I used an in-house BL expert in making experimental and development pipe manifolds to work with us around the vehicle.
He wasn’t able to work on this project full time but eventually we produced a practical but cumbersome looking exhaust manifold siting the turbocharger at the front top side of the engine… the bonnet clearance was acceptable so we were confident the installation would work.

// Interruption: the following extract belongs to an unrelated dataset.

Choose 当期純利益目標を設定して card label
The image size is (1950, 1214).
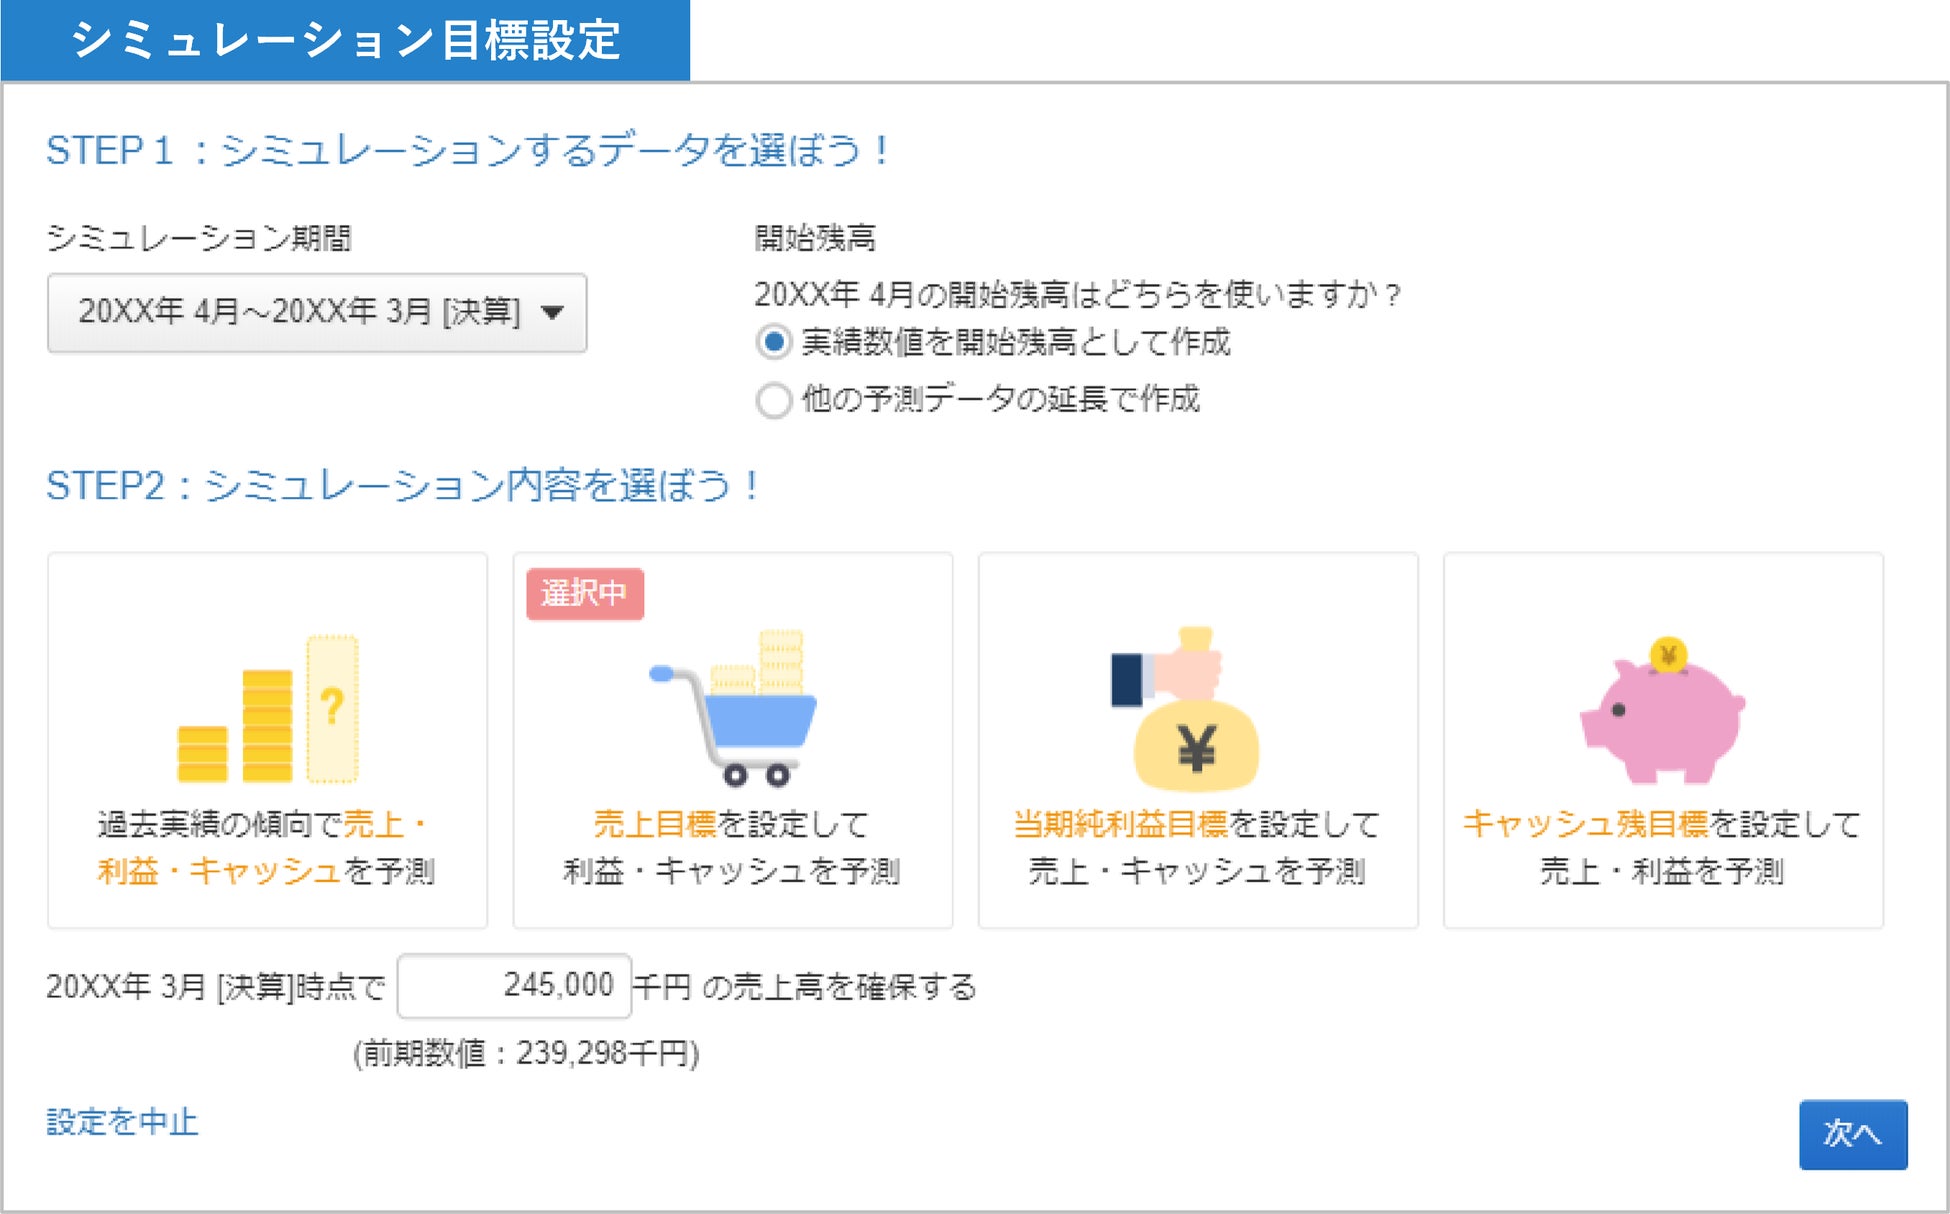pyautogui.click(x=1196, y=825)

The centre siamesed exhaust port from cylinders 2 and 3 was connected to one side of the turbocharger and the number 1 and 4 cylinder ports connected to the other side, another three pipes were then designed and fabricated to connect the turbocharger exhaust to the vehicle exhaust system: a large diameter oil drain return pipe from the turbocharger housing to a modified sump connection and a pipe connecting the compressed air into the blow off valve.
Other modifications were added, an oil supply pipe from the cylinder block to the turbocharger, the modified SU carburetor, a redesigned pressurized air filter/plenum, the new pressure blow off valve and a specially recommended and modified distributor supplied by the Lucas Racing Department.
By this stage I had become heavily involved in other projects within South Experimental and as time passed the opportunity for dynamometer work at Longbridge became more remote and immersed in BL politics.
I enjoyed working with the CAR magazine people on the Marina project and am confident it met the objectives set – it certainly created a lot of interest within the Engineering Division at Longbridge during difficult times in the economy and BLMC in particular.
I don’t know what eventually happened to the turbocharged engine – I had some amazing years as an Austin Engineering Apprentice. I worked with some very special people and became involved with some unusual but exciting projects in South Experimental.
Going rallying by accident
As an example, during the Marina Estate car project, Charles Griffin asked me to create a fast E-Series-powered Austin Allegro two-door saloon – once completed, he was so pleased with it that he said we needed to do ‘something’ with it… I suggested converting it into a rally car… he agreed but with his inimitable smile said it couldn’t possibly be seen as a BL works entry, hence the arrangement with Patrick Motors Group in Birmingham. It was a works car, it lived in South Experimental, the rally driver was a Development Engineer in the department, Don Kettleborough, but that’s another story.
Life at Longbridge in the Engineering Division changed markedly with the takeover by Leyland, some things changed for the better, but I didn’t see a future for myself in the direction British Leyland was heading – the impending Ryder Report and the inevitable outcome were my signal to move on.
I resigned from BL in 1975 and headed off to New Zealand with my New Zealand-born wife and 18-month-old son for a new life and career outside the motor industry.